> EXERCISE INPUTS
################
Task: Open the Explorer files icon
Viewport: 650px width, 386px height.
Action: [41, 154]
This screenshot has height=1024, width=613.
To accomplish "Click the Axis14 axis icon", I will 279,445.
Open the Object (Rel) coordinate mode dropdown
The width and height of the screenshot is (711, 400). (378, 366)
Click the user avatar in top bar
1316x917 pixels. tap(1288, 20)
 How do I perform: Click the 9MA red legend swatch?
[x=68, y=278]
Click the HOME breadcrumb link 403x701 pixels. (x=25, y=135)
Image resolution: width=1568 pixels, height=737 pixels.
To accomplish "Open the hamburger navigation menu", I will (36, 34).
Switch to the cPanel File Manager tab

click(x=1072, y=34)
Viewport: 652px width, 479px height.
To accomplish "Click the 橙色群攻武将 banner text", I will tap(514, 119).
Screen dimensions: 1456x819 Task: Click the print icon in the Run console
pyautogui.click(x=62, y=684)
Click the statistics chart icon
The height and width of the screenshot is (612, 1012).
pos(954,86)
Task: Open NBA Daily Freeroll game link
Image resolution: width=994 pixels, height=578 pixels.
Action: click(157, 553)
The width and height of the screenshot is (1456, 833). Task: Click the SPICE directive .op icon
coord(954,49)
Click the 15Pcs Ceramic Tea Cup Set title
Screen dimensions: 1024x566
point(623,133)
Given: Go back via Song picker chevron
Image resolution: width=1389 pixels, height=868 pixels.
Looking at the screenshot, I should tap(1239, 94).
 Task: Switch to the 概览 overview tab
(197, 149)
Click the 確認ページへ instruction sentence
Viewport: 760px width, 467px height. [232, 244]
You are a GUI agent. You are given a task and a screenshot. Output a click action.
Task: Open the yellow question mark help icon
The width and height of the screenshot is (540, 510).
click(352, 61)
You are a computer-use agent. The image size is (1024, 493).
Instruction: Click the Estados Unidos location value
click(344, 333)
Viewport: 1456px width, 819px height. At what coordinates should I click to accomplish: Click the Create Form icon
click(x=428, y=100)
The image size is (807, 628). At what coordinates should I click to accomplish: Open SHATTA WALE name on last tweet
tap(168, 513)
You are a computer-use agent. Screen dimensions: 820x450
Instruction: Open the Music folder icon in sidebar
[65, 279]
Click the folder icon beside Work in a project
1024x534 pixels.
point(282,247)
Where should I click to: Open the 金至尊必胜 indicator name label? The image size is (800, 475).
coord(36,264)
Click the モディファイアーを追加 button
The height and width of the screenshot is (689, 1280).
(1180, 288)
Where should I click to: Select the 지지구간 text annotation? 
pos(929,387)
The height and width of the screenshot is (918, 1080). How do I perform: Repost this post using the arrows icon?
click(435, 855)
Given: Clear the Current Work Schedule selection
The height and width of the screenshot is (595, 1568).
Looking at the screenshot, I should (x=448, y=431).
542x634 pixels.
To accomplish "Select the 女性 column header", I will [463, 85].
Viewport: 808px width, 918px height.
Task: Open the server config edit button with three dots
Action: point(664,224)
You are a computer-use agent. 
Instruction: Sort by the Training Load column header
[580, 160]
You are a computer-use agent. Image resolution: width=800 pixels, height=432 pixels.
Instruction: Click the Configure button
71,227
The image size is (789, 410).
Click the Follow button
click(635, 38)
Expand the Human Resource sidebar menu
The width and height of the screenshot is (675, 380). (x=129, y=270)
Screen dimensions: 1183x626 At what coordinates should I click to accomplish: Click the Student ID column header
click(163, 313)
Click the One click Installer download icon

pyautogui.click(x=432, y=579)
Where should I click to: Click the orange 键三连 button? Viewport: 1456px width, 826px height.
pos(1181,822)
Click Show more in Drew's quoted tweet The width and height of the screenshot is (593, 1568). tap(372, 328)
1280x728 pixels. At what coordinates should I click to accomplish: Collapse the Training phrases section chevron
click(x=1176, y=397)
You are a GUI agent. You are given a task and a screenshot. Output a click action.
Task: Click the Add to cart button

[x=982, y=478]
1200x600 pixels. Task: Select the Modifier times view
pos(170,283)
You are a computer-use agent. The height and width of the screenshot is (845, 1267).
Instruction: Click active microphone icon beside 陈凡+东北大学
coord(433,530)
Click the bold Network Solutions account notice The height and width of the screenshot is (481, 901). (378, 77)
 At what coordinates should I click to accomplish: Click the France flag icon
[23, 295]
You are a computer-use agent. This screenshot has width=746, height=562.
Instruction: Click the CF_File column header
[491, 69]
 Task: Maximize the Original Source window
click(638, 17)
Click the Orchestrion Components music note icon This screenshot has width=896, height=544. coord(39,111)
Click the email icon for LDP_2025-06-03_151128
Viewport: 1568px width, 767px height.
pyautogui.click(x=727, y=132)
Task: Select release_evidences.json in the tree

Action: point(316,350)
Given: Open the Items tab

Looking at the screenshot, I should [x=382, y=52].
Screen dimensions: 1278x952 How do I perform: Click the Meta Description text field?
################
> DIRECTIONS FOR THIS TASK
Put the lines into a JSON list of strings, one string per line and no blank lines. Begin at the line that contains "Task: Open NBA Daily Freeroll game link" and stop after the line that contains "click(344, 333)".

> ANSWER TO THE PROBLEM
[
  "Task: Open NBA Daily Freeroll game link",
  "Image resolution: width=994 pixels, height=578 pixels.",
  "Action: click(157, 553)",
  "The width and height of the screenshot is (1456, 833). Task: Click the SPICE directive .op icon",
  "coord(954,49)",
  "Click the 15Pcs Ceramic Tea Cup Set title",
  "Screen dimensions: 1024x566",
  "point(623,133)",
  "Given: Go back via Song picker chevron",
  "Image resolution: width=1389 pixels, height=868 pixels.",
  "Looking at the screenshot, I should tap(1239, 94).",
  " Task: Switch to the 概览 overview tab",
  "(197, 149)",
  "Click the 確認ページへ instruction sentence",
  "Viewport: 760px width, 467px height. [232, 244]",
  "You are a GUI agent. You are given a task and a screenshot. Output a click action.",
  "Task: Open the yellow question mark help icon",
  "The width and height of the screenshot is (540, 510).",
  "click(352, 61)",
  "You are a computer-use agent. The image size is (1024, 493).",
  "Instruction: Click the Estados Unidos location value",
  "click(344, 333)"
]